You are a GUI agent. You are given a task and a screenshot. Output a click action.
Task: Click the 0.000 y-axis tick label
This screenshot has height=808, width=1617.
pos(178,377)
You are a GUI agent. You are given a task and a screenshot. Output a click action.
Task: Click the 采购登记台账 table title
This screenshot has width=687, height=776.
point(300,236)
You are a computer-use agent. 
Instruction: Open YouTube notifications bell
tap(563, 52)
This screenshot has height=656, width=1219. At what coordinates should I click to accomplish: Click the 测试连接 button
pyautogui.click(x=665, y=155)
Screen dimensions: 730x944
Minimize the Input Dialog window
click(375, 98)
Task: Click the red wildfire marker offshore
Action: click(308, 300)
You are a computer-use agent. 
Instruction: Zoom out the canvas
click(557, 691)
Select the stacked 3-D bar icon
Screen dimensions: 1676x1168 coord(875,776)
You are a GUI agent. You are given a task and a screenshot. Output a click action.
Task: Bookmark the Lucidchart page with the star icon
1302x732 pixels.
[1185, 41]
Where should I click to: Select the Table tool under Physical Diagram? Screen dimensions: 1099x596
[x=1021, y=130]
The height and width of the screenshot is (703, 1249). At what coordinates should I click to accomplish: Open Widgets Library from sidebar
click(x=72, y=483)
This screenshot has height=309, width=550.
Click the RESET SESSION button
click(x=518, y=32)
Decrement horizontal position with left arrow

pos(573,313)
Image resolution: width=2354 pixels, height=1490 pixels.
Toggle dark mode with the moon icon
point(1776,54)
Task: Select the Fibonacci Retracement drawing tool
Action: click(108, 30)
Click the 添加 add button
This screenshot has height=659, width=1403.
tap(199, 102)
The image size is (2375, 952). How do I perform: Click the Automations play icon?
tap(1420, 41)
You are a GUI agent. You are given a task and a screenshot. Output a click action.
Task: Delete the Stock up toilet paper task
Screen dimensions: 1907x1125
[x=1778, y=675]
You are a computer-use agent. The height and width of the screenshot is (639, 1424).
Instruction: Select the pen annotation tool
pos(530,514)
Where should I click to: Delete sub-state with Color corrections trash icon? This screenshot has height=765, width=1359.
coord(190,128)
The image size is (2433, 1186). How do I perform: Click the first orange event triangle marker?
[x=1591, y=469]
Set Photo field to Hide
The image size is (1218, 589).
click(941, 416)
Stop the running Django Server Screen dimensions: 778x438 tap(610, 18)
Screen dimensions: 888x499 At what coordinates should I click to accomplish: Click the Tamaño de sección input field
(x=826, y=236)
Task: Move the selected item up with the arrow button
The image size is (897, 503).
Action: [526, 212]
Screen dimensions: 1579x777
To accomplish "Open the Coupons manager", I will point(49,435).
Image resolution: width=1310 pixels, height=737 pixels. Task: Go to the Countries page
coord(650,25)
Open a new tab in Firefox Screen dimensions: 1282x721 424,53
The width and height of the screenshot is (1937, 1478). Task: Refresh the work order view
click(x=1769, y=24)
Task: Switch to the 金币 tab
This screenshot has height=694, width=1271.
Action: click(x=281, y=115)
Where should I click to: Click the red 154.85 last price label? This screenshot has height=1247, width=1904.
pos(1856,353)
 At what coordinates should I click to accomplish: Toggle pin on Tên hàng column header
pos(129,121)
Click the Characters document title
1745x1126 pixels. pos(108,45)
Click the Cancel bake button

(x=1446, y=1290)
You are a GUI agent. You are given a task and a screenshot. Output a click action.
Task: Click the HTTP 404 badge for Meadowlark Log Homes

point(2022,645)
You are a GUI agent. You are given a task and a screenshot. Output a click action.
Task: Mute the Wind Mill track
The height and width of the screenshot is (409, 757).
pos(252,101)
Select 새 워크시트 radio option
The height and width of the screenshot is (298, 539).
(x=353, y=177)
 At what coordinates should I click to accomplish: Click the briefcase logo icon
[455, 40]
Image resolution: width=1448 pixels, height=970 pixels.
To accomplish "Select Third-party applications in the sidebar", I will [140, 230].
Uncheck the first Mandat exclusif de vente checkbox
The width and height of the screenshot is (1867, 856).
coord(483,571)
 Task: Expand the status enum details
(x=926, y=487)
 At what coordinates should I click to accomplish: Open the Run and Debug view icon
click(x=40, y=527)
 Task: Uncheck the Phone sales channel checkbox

_REQUIRED WORK_:
Print every record above once more, exactly as written.

_TASK RESULT_:
You are a GUI agent. You are given a task and a screenshot. Output a click action.
Task: Click the 0.000 y-axis tick label
This screenshot has height=808, width=1617.
pos(178,377)
You are a GUI agent. You are given a task and a screenshot. Output a click action.
Task: Click the 采购登记台账 table title
This screenshot has width=687, height=776.
point(300,236)
You are a computer-use agent. 
Instruction: Open YouTube notifications bell
tap(563, 52)
This screenshot has height=656, width=1219. At what coordinates should I click to accomplish: Click the 测试连接 button
pyautogui.click(x=665, y=155)
Screen dimensions: 730x944
Minimize the Input Dialog window
click(375, 98)
Task: Click the red wildfire marker offshore
Action: click(308, 300)
You are a computer-use agent. 
Instruction: Zoom out the canvas
click(557, 691)
Select the stacked 3-D bar icon
Screen dimensions: 1676x1168 coord(875,776)
You are a GUI agent. You are given a task and a screenshot. Output a click action.
Task: Bookmark the Lucidchart page with the star icon
1302x732 pixels.
[1185, 41]
Where should I click to: Select the Table tool under Physical Diagram? Screen dimensions: 1099x596
[x=1021, y=130]
The height and width of the screenshot is (703, 1249). At what coordinates should I click to accomplish: Open Widgets Library from sidebar
click(x=72, y=483)
This screenshot has height=309, width=550.
Click the RESET SESSION button
click(x=518, y=32)
Decrement horizontal position with left arrow

pos(573,313)
Image resolution: width=2354 pixels, height=1490 pixels.
Toggle dark mode with the moon icon
point(1776,54)
Task: Select the Fibonacci Retracement drawing tool
Action: click(108, 30)
Click the 添加 add button
This screenshot has height=659, width=1403.
tap(199, 102)
The image size is (2375, 952). How do I perform: Click the Automations play icon?
tap(1420, 41)
You are a GUI agent. You are given a task and a screenshot. Output a click action.
Task: Delete the Stock up toilet paper task
Screen dimensions: 1907x1125
[x=1778, y=675]
You are a computer-use agent. The height and width of the screenshot is (639, 1424).
Instruction: Select the pen annotation tool
pos(530,514)
Where should I click to: Delete sub-state with Color corrections trash icon? This screenshot has height=765, width=1359.
coord(190,128)
The image size is (2433, 1186). How do I perform: Click the first orange event triangle marker?
[x=1591, y=469]
Set Photo field to Hide
The image size is (1218, 589).
click(941, 416)
Stop the running Django Server Screen dimensions: 778x438 tap(610, 18)
Screen dimensions: 888x499 At what coordinates should I click to accomplish: Click the Tamaño de sección input field
(x=826, y=236)
Task: Move the selected item up with the arrow button
The image size is (897, 503).
Action: [526, 212]
Screen dimensions: 1579x777
To accomplish "Open the Coupons manager", I will point(49,435).
Image resolution: width=1310 pixels, height=737 pixels. Task: Go to the Countries page
coord(650,25)
Open a new tab in Firefox Screen dimensions: 1282x721 424,53
The width and height of the screenshot is (1937, 1478). Task: Refresh the work order view
click(x=1769, y=24)
Task: Switch to the 金币 tab
This screenshot has height=694, width=1271.
Action: click(x=281, y=115)
Where should I click to: Click the red 154.85 last price label? This screenshot has height=1247, width=1904.
pos(1856,353)
 At what coordinates should I click to accomplish: Toggle pin on Tên hàng column header
pos(129,121)
Click the Characters document title
1745x1126 pixels. pos(108,45)
Click the Cancel bake button

(x=1446, y=1290)
You are a GUI agent. You are given a task and a screenshot. Output a click action.
Task: Click the HTTP 404 badge for Meadowlark Log Homes

point(2022,645)
You are a GUI agent. You are given a task and a screenshot. Output a click action.
Task: Mute the Wind Mill track
The height and width of the screenshot is (409, 757).
pos(252,101)
Select 새 워크시트 radio option
The height and width of the screenshot is (298, 539).
(x=353, y=177)
 At what coordinates should I click to accomplish: Click the briefcase logo icon
[455, 40]
Image resolution: width=1448 pixels, height=970 pixels.
To accomplish "Select Third-party applications in the sidebar", I will [140, 230].
Uncheck the first Mandat exclusif de vente checkbox
The width and height of the screenshot is (1867, 856).
coord(483,571)
 Task: Expand the status enum details
(x=926, y=487)
 At what coordinates should I click to accomplish: Open the Run and Debug view icon
click(x=40, y=527)
 Task: Uncheck the Phone sales channel checkbox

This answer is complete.